Regardless of where you stand, geoengineering has been a controversial topic in recent years, both as a subject of conspiracy research and environmental concerns. One of the reasons the topic is so controversial is because of the possible risks. At least one previous study has found that geoengineering could cause the white haze and loss of blue skies that Long is observing. According to a report by the New Scientist, Ben Kravitz of the Carnegie Institution for Science has shown that releasing sulphate aerosols high in the atmosphere would scatter sunlight into the atmosphere. He says this could decrease the amount of sunlight that hits the ground by 20%, as well as make the sky appear more hazy.
Ironically, the promotion of geoengineering might actually cause more harm than good, including an increase in droughts. In February 2015, an international committee of scientists released a report stating that geoengineering techniques are not a viable alternative to reducing greenhouse gas emissions to combat the effects of climate change. The committee report called for further research and understanding of various geoengineering techniques, including carbon dioxide removal schemes and solar-radiation management before implementation.

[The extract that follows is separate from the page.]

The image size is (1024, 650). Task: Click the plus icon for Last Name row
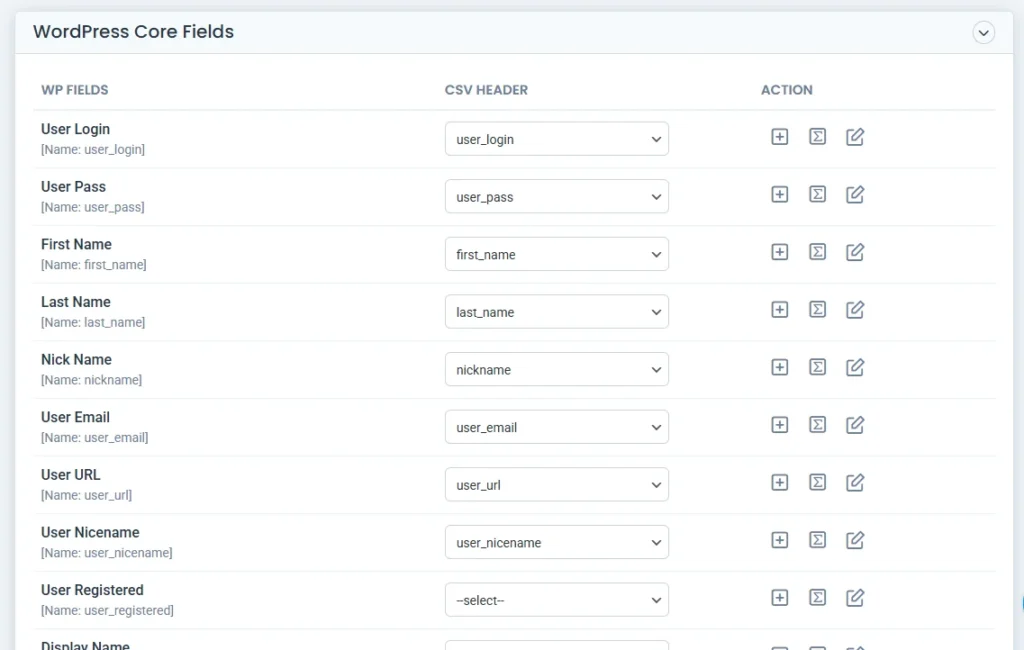point(780,310)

The scientists found that SRM techniques are likely to present “serious known and possible unknown environmental, social, and political risks, including the possibility of being deployed unilaterally.” The report was sponsored by the National Academy of Sciences, the U.S. intelligence community, NASA, National Oceanic and Atmospheric Administration, and the U.S. Department of Energy.
According to a 2013 study published in the Journal of Geophysical Research: Atmospheres, if geoengineering programs were started and then suddenly halted, the planet could see an immediate rise in temperatures, particularly over land. The study, titled, “The Impact of Abrupt Suspension of Solar Radiation Management,” seems to indicate that once geoengineering begins, the programs cannot be suspended without causing the very problem the engineering was intended to solve.
Is this first-ever peer-reviewed study on geoengineering and covert weather modification programs really the nail in the coffin the mainstream media and science experts seem to believe? Or is this just another ploy designed to distract you from the pattern of X’s being sprayed in the skies above you?